• _Exercise objective_:
Locate the line that contains "Task: Select the 12-31 date axis label" in the entries below, then repeat it and every following line through the line that contains "Screen dimensions: 730x547", exactly, and no others.

*** Data for the task ***

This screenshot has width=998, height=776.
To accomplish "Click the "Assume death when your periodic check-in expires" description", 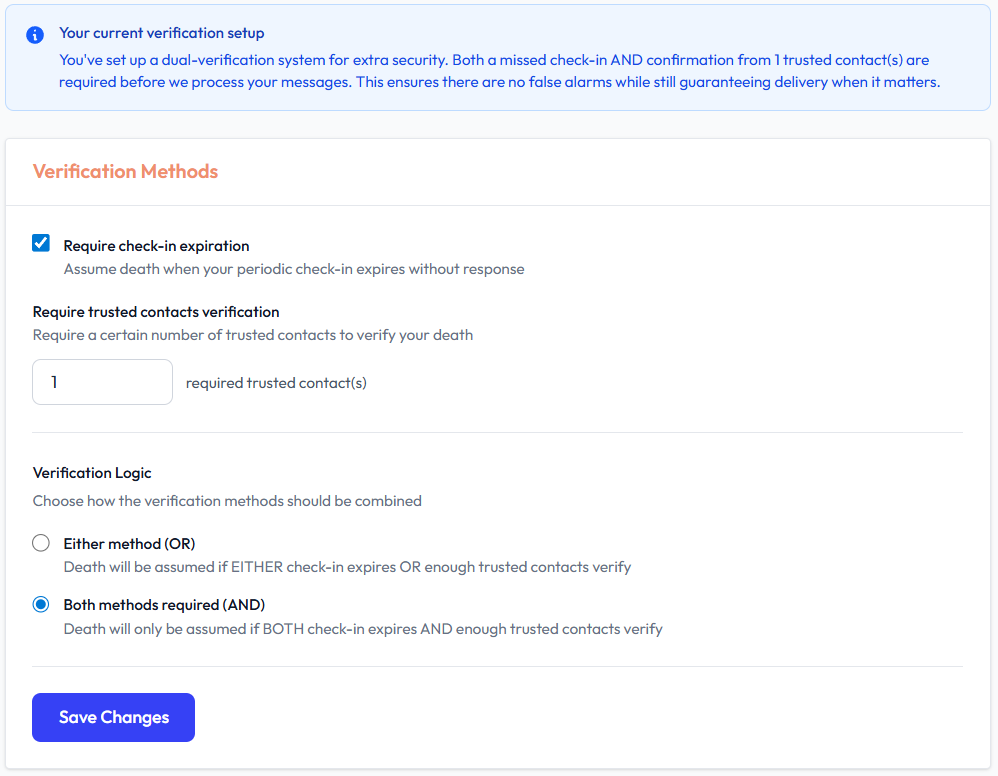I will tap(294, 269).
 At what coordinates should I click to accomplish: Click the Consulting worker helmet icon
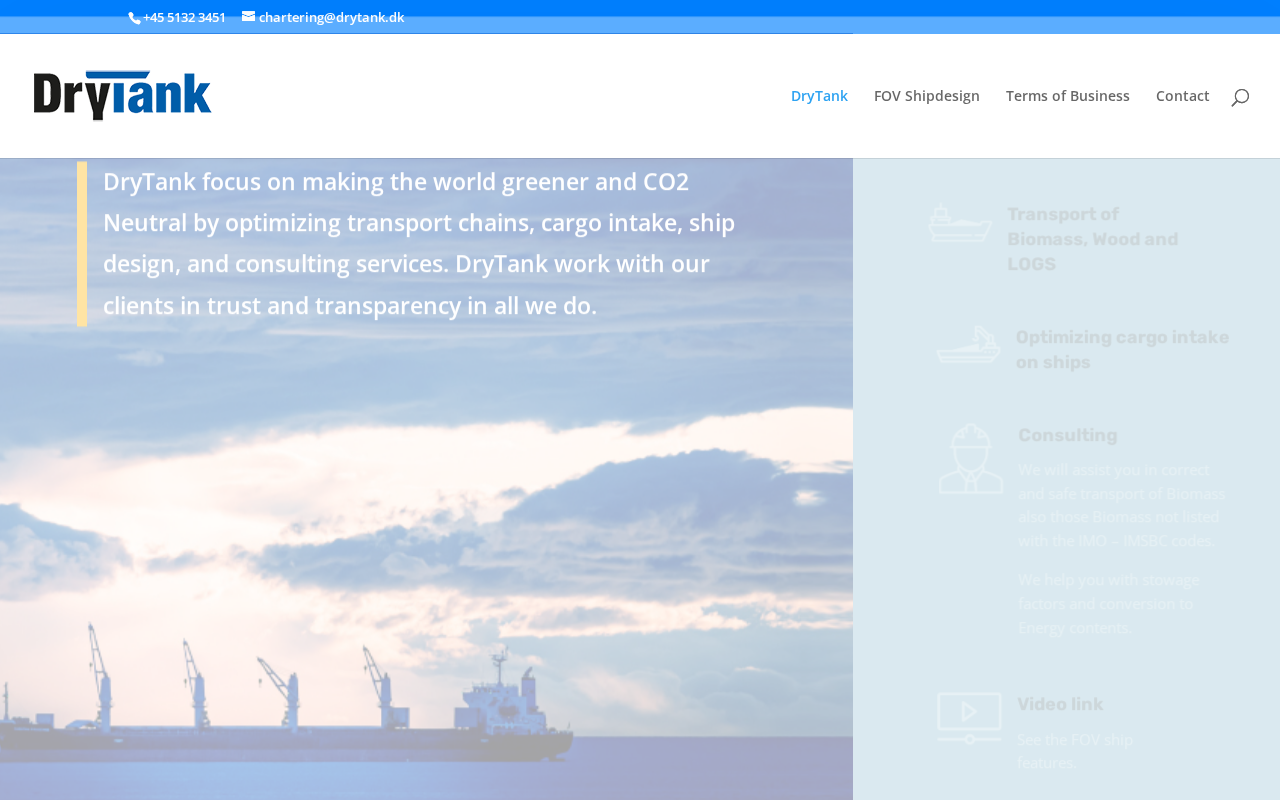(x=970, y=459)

*** End of Data for the task ***
*** Data for the task ***

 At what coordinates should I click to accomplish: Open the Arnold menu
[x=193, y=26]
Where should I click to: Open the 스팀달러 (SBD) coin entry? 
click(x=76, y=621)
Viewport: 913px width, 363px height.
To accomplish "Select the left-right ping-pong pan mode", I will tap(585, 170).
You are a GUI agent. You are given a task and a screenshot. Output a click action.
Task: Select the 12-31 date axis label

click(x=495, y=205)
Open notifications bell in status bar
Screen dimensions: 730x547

*** End of Data for the task ***

• _Output of the task_:
Task: Select the 12-31 date axis label

click(x=495, y=205)
Open notifications bell in status bar
Screen dimensions: 730x547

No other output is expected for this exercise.